Almost 600 couples renew marriage vows in D.C., give advice for long unions

.- More than 580 couples renewed their marriage vows at a Sunday Mass celebrated by Archbishop of Washington Donald W. Wuerl at the Basilica of the National Shrine of the Immaculate Conception. Couples offered a variety of advice for a long-lived marriage. Participants were from Washington, D.C. as well as suburban and southern Maryland Catholic parishes. Some couples had been married for as long as 68 years. Of the couples at the Mass, 254 were married for 50 or more years.

The archdiocese recounted in a press release the story of participants Thomas and Rose Spalding, who first met when Thomas was seven years old. They married when he was 23 and she was 18. He has been a deacon at Our Lady’s Church for 20 years.

Mr. Spalding told the archdiocese he recalls a “beautiful life” with his wife in a marriage that has produced nine children, 18 grandchildren and six great-grandchildren.

“It’s been so wonderful, I just wonder where else you can go from here?” he commented.

Two brothers and their wives also renewed their vows. Dave and Pat Warner met while he was in the U.S. Army. They wrote to each other for two years before marrying 55 years ago. Chris and Judy Warner, who have been married for 40 years, met when she came to Washington to visit friends.

Asked the secret to a happy marriage, Chris replied “I was raised if you make a commitment you stay with it.”

Both couples live in Rockville, Maryland. Three other Warner brothers have also been married for decades.

John and Corazon Landicho of Beltsville, Maryland told the Washington Post that avoiding grudges was key to their 51 years of marriage.

A high-ranking government accountant, John often traveled across the country and the world.
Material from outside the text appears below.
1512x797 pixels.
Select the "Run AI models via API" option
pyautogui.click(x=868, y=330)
This left Corazon alone to care for their five children. He said this was “hard.”

Corazon said that when they fought she had a regular habit. “I cry. I get out of the house. I drive around the block. And that's the end of that."

"You know, fighting doesn't really solve anything. Go ahead, get it out of your system, but don't stay mad for a long time."
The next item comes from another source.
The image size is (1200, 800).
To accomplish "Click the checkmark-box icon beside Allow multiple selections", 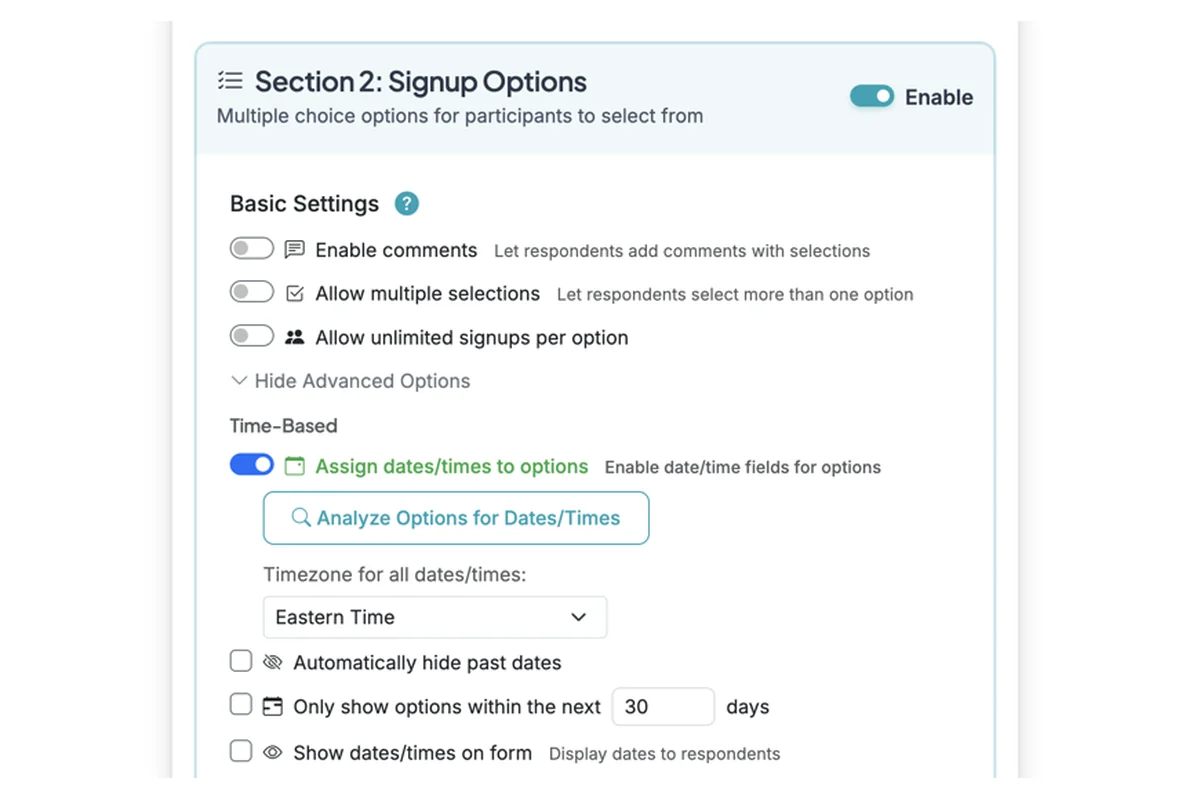I will (x=295, y=293).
John told the Washington Post their marriage’s success was due to their deep faith and real partnership.

"We're winners together," he said. "That's what makes it work."
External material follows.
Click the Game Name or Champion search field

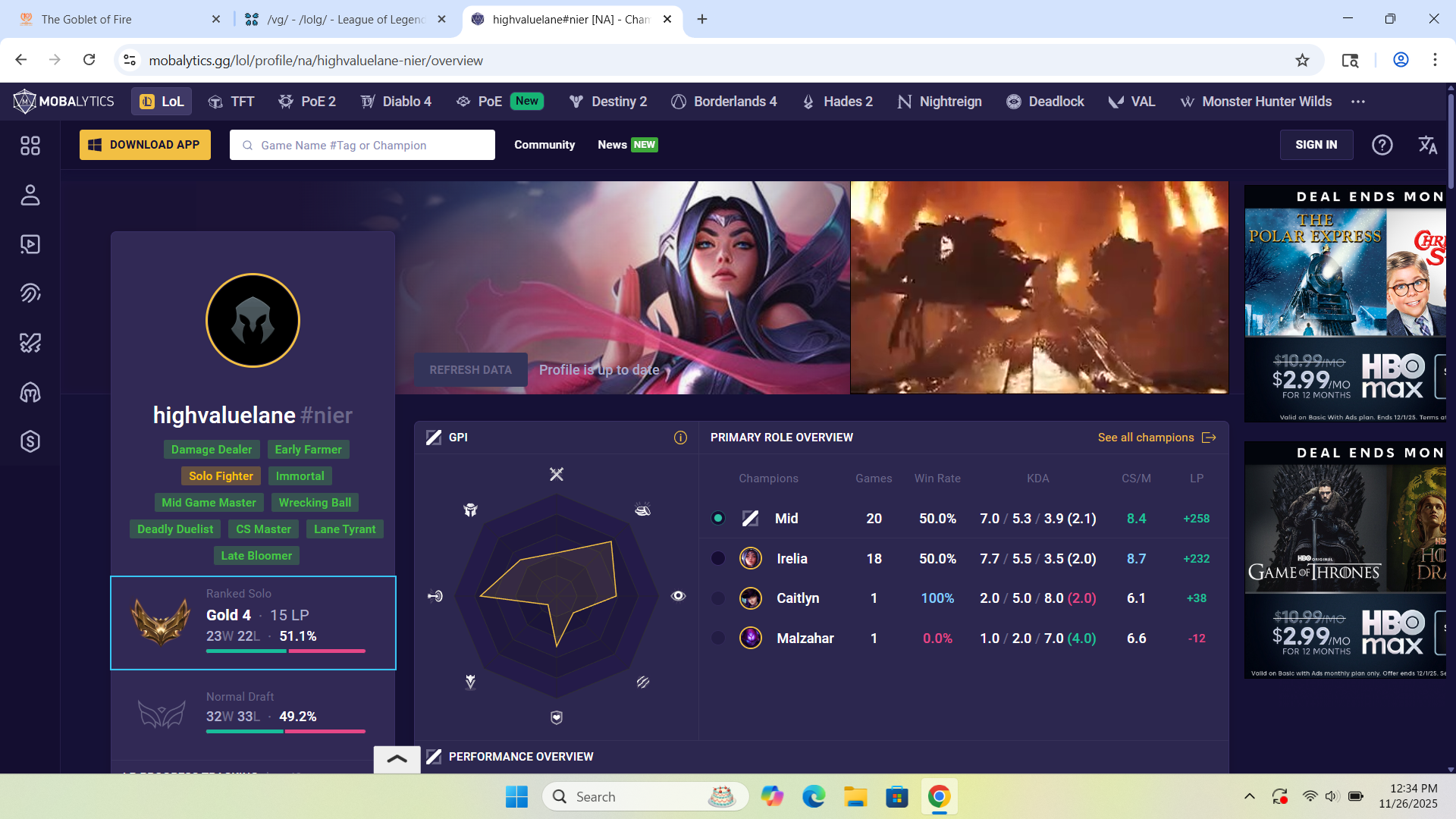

In his homily, Archbishop Wuerl said he often asks long-married couples their secret and the answer is never the same. Some make a point to say “I love you” every day, while others make it a point to say they are sorry.

The common thread is that each spouse loves the other in a way that reflects God’s love for both of them.

"Because of the power of love, it is possible for a couple to move from 'me' to 'we,' " the archbishop said, according to the Washington Post."Love never fails. We may. But love never fails."

In addition to renewing their vows and receiving a special blessing during Mass, all couples received personalized certificates commemorating their special anniversary.